Type 1 more aggressive in children, study says
Children who are diagnosed with diabetes before the age of seven develop a more aggressive form of the disease than that seen in teenagers, according to new research.
The findings discovered that children aged six or under are left with very few insulin-producing beta cells in their pancreas when diagnosed and those with onset of symptomatic type 1 diabetes as teenagers still retain large numbers of these cells.
The study, which was led by the University of Exeter Medical School, could lead to new approaches for treatment of the disease.
Researchers from the University of Oslo and the Network of Pancreatic Organ Donors (nPOD) also worked on the study, which involved analysing the largest ever collection of biobanked pancreas samples from people with type 1 diabetes.
Our next step is to investigate why diabetes progresses differently in younger and older children
It provides the first clear evidence that children who are diagnosed with type 1 diabetes at the age of six years or under develop a more aggressive form of the disease.
A condition known as insulitis, representing an inflammatory process, kills off nearly all the insulin-producing beta cells in the pancreas of the young children.
However, the researchers found that progression of the disease is radically different in those diagnosed as teenagers or beyond, who retain unexpectedly large numbers of beta cells at diagnosis – although they are no longer working as they should.
Professor Noel Morgan, of the University of Exeter Medical School, said: “This is incredibly exciting, and could open the doors to new treatments for young people who develop diabetes.
“It was previously thought that teenagers with type 1 diabetes had lost around 90 per cent of their beta cells but, by looking in their pancreas, we have discovered that this is not true.
“In fact, those diagnosed in their teens still have many beta cells left – this suggests that the cells are dormant, but not dead. If we can find a way to reactivate these cells so that they resume insulin release, we may be able to slow or even reverse progression of this terrible disease.”
The team’s discovery also has important implications for this younger group – for example, most trials have focussed mainly on halting the immune attack in older patients, where the team finds that insulitis may be less severe.
In future, it will be important to assess whether younger children might benefit most from such approaches, as they have the more aggressive disease.
The team analysed a subset of human samples from people with type 1 diabetes within the Exeter Archival Diabetes Biobank, originally compiled by Professor Alan Foulis a co-author on the study, which he bequeathed to the University of Exeter Medical School when he retired from the University of Glasgow.
They then checked and extended their results against larger databases of samples from America and Europe, which confirmed their results.
Dr Sarah Richardson, from the University of Exeter Medical School and was co-author on the study, said: “For trials to be effective, we have to understand the underlying causes of the disease. Until now, most research into the onset of type 1 diabetes has been carried out in animal models.

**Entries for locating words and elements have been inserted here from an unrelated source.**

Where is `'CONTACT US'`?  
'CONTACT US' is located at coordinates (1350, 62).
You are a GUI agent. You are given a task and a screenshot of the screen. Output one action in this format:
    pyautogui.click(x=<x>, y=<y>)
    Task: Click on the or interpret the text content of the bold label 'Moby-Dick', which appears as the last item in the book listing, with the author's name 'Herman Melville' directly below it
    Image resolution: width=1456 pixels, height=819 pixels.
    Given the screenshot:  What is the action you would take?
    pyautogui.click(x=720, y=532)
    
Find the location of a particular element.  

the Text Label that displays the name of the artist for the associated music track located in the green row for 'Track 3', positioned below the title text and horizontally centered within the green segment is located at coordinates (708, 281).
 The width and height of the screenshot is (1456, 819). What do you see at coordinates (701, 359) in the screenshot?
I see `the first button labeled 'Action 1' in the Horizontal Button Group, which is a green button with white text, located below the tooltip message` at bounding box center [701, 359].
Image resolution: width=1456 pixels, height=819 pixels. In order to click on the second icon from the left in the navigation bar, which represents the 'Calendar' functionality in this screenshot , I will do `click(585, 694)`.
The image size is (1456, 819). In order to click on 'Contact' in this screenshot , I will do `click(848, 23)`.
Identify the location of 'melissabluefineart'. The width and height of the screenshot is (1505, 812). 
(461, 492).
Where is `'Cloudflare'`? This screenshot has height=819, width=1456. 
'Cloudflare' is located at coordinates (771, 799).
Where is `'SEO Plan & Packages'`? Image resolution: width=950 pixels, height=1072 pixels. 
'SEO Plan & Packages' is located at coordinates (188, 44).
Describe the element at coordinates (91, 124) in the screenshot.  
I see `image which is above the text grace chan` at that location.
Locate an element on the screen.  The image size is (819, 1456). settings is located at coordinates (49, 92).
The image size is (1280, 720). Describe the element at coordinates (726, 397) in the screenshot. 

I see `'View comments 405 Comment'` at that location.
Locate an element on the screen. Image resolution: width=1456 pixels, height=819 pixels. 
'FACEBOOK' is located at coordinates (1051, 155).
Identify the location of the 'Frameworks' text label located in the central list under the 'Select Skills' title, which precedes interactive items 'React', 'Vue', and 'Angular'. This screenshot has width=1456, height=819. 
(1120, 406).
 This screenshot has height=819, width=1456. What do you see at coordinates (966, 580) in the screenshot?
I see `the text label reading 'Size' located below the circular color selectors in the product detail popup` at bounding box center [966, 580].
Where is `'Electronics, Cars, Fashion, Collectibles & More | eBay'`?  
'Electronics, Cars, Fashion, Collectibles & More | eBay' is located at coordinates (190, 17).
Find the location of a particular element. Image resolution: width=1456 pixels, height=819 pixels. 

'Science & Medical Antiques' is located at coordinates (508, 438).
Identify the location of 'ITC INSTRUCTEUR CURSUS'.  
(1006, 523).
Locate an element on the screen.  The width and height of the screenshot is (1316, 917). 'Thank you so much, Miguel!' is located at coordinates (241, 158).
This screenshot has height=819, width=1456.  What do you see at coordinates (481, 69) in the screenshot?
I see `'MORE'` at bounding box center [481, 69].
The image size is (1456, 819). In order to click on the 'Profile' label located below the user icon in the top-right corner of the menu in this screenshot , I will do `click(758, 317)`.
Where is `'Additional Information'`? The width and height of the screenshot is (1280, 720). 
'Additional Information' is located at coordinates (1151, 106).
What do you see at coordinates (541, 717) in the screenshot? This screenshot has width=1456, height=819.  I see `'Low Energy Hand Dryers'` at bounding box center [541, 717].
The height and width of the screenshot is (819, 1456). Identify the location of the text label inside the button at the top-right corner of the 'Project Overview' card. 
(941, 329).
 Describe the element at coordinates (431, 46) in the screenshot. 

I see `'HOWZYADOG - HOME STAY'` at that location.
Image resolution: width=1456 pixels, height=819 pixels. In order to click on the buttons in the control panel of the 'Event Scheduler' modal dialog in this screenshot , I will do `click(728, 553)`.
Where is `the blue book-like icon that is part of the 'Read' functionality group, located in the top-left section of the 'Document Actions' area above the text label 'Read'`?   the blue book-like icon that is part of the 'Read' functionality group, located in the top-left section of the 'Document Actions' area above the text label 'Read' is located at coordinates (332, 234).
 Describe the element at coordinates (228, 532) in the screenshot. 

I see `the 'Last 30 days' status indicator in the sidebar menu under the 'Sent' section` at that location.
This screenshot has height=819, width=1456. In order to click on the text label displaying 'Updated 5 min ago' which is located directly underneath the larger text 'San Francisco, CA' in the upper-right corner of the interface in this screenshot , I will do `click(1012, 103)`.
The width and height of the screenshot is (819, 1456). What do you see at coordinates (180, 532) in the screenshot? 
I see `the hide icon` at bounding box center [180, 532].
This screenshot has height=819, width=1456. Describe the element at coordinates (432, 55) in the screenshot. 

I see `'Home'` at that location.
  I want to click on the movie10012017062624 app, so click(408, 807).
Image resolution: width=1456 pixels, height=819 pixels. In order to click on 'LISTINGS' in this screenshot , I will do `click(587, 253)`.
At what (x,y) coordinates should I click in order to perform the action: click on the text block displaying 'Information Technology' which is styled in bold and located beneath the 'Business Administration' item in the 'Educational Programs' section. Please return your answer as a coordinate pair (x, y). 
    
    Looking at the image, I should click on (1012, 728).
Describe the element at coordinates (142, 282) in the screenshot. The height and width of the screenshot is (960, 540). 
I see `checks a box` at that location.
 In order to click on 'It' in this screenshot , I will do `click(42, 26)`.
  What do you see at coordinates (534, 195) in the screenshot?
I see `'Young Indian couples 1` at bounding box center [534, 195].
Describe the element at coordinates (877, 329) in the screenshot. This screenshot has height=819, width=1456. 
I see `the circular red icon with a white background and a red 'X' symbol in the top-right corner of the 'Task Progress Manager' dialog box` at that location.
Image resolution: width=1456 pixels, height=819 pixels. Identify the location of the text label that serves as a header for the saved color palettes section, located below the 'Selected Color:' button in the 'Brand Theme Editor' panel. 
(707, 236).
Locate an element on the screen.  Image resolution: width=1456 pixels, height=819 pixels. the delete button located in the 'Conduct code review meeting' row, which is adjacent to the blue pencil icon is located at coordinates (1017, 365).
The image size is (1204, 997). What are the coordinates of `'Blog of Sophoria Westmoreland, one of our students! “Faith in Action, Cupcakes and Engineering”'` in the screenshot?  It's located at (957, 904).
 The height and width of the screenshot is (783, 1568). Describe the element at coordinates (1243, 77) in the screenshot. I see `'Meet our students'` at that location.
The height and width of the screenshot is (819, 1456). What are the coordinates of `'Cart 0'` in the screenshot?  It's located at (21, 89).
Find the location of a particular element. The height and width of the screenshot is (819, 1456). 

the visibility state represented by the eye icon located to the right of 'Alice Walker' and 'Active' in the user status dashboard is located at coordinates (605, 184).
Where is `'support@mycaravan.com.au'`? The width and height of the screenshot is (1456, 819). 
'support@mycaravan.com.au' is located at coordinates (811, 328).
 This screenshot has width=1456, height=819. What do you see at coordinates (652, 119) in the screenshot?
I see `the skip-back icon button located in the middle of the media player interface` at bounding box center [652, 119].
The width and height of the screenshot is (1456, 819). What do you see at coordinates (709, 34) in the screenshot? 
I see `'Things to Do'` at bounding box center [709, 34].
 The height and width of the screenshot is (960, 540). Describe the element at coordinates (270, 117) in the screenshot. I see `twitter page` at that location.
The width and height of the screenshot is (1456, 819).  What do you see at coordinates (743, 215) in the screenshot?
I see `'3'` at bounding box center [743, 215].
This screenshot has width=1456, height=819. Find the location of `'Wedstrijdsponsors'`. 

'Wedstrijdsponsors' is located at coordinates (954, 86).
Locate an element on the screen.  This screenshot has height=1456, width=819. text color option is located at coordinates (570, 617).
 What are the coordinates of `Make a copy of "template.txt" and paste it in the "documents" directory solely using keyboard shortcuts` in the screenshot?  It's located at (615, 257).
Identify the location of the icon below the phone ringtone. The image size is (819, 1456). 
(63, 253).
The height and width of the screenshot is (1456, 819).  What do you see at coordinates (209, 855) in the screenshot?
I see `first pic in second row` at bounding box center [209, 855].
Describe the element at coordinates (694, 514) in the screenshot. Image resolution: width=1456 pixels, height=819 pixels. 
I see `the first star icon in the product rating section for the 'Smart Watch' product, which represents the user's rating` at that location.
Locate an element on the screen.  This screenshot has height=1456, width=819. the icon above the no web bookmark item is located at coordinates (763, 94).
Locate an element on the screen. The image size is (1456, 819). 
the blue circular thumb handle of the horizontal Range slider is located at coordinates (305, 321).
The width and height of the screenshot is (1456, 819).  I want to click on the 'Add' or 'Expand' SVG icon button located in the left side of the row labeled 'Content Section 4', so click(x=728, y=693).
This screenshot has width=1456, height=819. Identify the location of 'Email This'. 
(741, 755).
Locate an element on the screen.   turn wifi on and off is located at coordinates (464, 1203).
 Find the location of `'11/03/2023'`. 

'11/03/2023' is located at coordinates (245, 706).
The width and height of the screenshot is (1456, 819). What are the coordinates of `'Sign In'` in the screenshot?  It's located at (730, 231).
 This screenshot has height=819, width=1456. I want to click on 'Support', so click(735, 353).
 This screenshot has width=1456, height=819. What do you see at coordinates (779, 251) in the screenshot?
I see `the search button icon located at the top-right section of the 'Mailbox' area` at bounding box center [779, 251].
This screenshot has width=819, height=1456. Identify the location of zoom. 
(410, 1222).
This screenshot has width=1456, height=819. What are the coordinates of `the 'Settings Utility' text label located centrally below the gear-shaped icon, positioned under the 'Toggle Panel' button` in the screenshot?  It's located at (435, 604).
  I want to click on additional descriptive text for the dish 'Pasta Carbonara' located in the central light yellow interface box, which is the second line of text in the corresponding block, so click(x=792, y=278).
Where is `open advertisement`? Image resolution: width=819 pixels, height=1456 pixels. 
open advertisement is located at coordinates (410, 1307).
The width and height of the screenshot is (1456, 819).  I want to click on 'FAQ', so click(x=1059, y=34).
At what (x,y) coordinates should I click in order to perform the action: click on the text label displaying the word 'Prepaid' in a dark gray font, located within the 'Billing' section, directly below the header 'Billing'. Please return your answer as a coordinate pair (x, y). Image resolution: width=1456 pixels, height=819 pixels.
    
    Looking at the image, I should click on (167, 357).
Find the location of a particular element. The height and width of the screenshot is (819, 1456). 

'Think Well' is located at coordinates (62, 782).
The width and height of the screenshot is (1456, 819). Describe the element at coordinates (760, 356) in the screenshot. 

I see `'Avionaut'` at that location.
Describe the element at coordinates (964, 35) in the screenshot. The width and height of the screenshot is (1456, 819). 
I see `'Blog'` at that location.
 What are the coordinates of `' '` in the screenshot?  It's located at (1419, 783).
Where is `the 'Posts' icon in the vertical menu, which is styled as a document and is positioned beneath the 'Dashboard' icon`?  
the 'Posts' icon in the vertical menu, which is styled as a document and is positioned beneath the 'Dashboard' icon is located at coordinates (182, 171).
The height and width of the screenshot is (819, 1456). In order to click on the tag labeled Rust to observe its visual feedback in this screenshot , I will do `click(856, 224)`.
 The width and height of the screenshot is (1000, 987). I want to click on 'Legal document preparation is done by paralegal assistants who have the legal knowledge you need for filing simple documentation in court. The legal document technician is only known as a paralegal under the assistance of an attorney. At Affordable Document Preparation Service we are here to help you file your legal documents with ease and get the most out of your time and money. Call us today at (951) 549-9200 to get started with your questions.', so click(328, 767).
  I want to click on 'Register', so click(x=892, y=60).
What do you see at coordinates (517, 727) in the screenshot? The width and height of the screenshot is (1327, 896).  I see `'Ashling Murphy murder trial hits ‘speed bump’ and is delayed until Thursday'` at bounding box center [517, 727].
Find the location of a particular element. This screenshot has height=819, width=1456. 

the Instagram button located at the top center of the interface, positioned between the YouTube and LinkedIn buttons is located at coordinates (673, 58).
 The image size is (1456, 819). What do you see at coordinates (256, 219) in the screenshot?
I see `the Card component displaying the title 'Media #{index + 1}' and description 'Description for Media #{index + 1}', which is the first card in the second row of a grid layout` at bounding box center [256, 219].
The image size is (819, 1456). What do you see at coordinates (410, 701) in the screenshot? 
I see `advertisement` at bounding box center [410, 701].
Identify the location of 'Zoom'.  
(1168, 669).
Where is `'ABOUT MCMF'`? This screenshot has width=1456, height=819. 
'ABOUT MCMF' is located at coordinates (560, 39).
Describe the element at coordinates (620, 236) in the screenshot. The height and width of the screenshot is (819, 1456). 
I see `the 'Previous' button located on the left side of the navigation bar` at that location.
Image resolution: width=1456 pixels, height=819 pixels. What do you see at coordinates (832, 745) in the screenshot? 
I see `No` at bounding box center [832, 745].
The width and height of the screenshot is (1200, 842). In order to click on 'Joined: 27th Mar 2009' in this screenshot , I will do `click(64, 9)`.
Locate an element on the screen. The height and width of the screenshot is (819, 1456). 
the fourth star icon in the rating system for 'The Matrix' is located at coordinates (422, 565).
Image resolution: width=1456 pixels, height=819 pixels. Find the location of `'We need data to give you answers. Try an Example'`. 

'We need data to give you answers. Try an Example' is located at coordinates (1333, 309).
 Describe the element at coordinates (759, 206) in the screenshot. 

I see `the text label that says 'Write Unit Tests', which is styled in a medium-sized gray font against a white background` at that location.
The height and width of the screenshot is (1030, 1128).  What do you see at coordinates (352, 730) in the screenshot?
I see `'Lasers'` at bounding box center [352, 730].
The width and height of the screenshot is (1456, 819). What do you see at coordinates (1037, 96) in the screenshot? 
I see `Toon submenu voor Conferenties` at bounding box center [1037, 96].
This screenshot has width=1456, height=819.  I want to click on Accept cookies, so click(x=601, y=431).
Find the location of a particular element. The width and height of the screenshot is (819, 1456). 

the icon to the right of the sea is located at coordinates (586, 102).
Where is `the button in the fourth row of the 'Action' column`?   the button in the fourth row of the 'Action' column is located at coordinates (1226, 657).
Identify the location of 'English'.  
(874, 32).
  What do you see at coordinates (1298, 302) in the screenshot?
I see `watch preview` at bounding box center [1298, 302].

“While that’s extremely valuable, there are clear differences in human pathology. Here in Exeter, we now have this incredible resource of a unique biobank of human samples from people with type 1 diabetes, which means we’re able to see what’s really going on in the human body.
“We’re working with partners across the world to make major advances in this research area. Our next step is to investigate why diabetes progresses differently in younger and older children, with a view to understanding how we could treat both groups more effectively.”
Karen Addington, UK chief executive of type 1 diabetes charity JDRF, said: “A child diagnosed with type 1 diabetes at the age of five faces up to 19,000 insulin injections and 50,000 finger-prick blood tests before they reach the age of 18. But research can bring us closer to the day we find the cure.”